1911 Encyclopædia Britannica/Helgesen, Povl

5855681911 Encyclopædia Britannica, Volume 13 — Helgesen, Povl

HELGESEN, POVL,[1] Danish humanist, was born at Varberg in Halland about 1480, of a Danish father and a Swedish mother. Helgesen was educated first at the Carmelite monastery of his native place and afterwards at another monastery at Elsinore, where he devoted himself to humanistic studies and adopted Erasmus as his model. None had a keener eye for the abuses of the Church; long before the appearance of Luther, he denounced the ignorance and immorality of the clergy, and, as lector at the university of Copenhagen, gathered round him a band of young enthusiasts, the future leaders of the Danish Reformation. But Helgesen desired an orderly, methodical, rational reformation, and denounced Luther, whose ablest opponent in Denmark he subsequently became, as a hot-headed revolutionist.
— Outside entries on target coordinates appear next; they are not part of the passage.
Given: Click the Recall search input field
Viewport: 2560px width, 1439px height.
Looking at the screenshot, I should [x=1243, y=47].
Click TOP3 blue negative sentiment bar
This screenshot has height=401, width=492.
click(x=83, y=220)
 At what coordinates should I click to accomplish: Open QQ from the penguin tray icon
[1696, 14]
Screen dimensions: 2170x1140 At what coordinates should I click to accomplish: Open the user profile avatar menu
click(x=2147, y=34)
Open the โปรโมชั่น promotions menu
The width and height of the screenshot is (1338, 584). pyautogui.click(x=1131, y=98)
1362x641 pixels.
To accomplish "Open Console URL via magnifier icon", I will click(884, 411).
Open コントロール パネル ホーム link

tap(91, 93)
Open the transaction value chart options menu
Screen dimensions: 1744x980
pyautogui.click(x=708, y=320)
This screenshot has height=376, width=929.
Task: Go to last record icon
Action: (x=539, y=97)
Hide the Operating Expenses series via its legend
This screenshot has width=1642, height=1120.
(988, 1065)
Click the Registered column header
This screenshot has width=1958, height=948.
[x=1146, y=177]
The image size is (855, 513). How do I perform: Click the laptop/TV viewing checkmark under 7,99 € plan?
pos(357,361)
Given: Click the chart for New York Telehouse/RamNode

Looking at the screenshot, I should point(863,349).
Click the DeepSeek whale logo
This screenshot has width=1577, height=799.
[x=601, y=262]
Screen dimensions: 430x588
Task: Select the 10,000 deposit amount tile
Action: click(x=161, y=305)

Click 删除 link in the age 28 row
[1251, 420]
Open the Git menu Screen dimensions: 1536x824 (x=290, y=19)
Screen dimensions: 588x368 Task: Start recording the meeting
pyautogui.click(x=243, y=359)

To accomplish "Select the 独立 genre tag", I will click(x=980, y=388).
Christian II. was also an object of Helgesen’s detestation, and so boldly did he oppose that monarch’s measures that, to save his life, he had to flee to Jutland. Under Frederick I. (1523–1533) he returned to Copenhagen and resumed his chair at the university, becoming soon afterwards provincial of the Carmelite Order for Scandinavia. But like all moderate men in a time of crisis, Helgesen could gain the confidence of neither party, and was frequently attacked as bitterly by the Catholics as by the Protestants. From 1530 to 1533 he and the Protestant champion Hans Tausen exhausted the whole vocabulary of vituperation in their fruitless polemics. In October 1534, however, Helgesen issued an eirenicon in which he attempted to reconcile the two contending confessions. After that every trace of him is lost. For a long time he was unjustly regarded as a turn-coat, but he was too superior to the prejudices of his age to be understood by his contemporaries. His ideal was a moral internal reformation of the Church on a rational basis, conducted not by ill-informed fanatics, but by an enlightened and well-educated clergy; and from this standpoint he never diverged. Helgesen was indisputably the greatest master of style of his age in Denmark, and as a historian he also occupies a prominent position. He always endeavours to probe down to the very soul of things, though his passionate nature made it very difficult for him to be impartial. His chief works are Danmark’s Kongers Historie and Skibby Kröniken.

See Ludwig Schmitt, Der Karmeliter Paulus Heliä (Freiburg, 1893); Danmarks Riges Historie (Copenhagen, 1897–1905), vol. iii.


  1. He wrote his name Heliae or Eliae.